For those of you who have been living under a rock when it comes to emotional, story driven games, you may not have heard of Telltale Games, the company that seemingly went from obscurity to stardom after releasing their critically acclaimed episodic game series, The Walking Dead. The company has since seen much success with a tried and tested formula of making story driven games, that weight the choices of the player in a way few other recent games have. As with any successful formula though, there are always going to be people who try to copy it. Hence comes Life Is Strange, the latest from game developers DONTNOD, creators of Remember Me, and published by Square Enix.
Life Is Strange tells the story of Max, an 18 year old young girl and amateur photographer, attending the Blackwell Academy in Oregon. The game opens to a scene of Max finding herself somehow alone in the middle of the woods during the storm of the century, but then cuts to show her in her photography class, appearing to have dozed off and dreamt it all up. During this little preamble we get an introduction to the some of the characters, which seem to have more or less come out of a book of American high school clichés. There’s Max, your average, shy new girl in school with serious low self esteem, Victoria, the popular, rich, queen b*tch, Kate, the lonely, seemingly depressed girl who’s quite obviously the target for bullying, and of course, Mr. Jefferson, the cool teacher, whom all the girls love (And who, if my knowledge of such cliché is correct, is totally gonna be evil.)
After you get to leave this classroom, the real fun begins, just like in real life! You wander through the halls, again being bombarded by American high school clichés, and make your way to the bathroom. In here, aside from getting a wonderful picture of a butterfly, you witness Nathan, the most popular boy in school having a meltdown while you hide behind a bathroom stall. He’s followed by a mysterious, blue haired girl who then tries to blackmail him into giving her a large amount of money from his rich family. However, things turn for the worse when Nathan pulls a gun on the girl and shoots her right in front of Max. With nothing to do but scream in horror, Max throws out her hand, but something strange happens. The scene slows down, eventually turning completely in reverse, and Max finds herself back in her classroom, listening to the same photography lecture she just experienced. Max can turn back time.

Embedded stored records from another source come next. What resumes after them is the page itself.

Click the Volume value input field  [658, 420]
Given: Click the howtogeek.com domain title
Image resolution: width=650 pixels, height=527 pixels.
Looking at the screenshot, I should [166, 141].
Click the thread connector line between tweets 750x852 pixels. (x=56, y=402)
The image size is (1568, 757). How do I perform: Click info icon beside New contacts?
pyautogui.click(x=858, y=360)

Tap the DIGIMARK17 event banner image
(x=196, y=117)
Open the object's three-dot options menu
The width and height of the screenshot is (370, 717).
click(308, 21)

The rest of the game plays out as you’d expect, Max freaks out about her new powers, tries to save the girl in the bathroom and the whole story turns into a sci-fi twisted teen drama. Though admittedly, this one is slightly more interesting than anything you’d find on 90210. I won’t go in depth to the story for the sake of anyone who wants to play it, so don’t worry, there will be no spoilers here. Suffice to say DONTNOD seems to be hung up on the topic of changing time. While Life Is Strange does use a slightly different mechanic to Remember Me’s memory remix system, it does make you wonder if this is going to be the DONTNOD equivalent to Insomniac’s obsession with sliding on rails. That said, there are worse obsessions. I quite liked being able to reverse time and pretend I’d never made that awful choice or broken that expensive vase in Life is Strange. It’s a terrifying idea in story driven games that the choice you just made might have been the wrong one, so being able to explore multiple options within the same play-through was a nice change. Though, this doesn’t mean you’re off scot-free on anything you do. For major choices, there is no going back, once you leave an area, your choices are locked and you’ll just have to live with them.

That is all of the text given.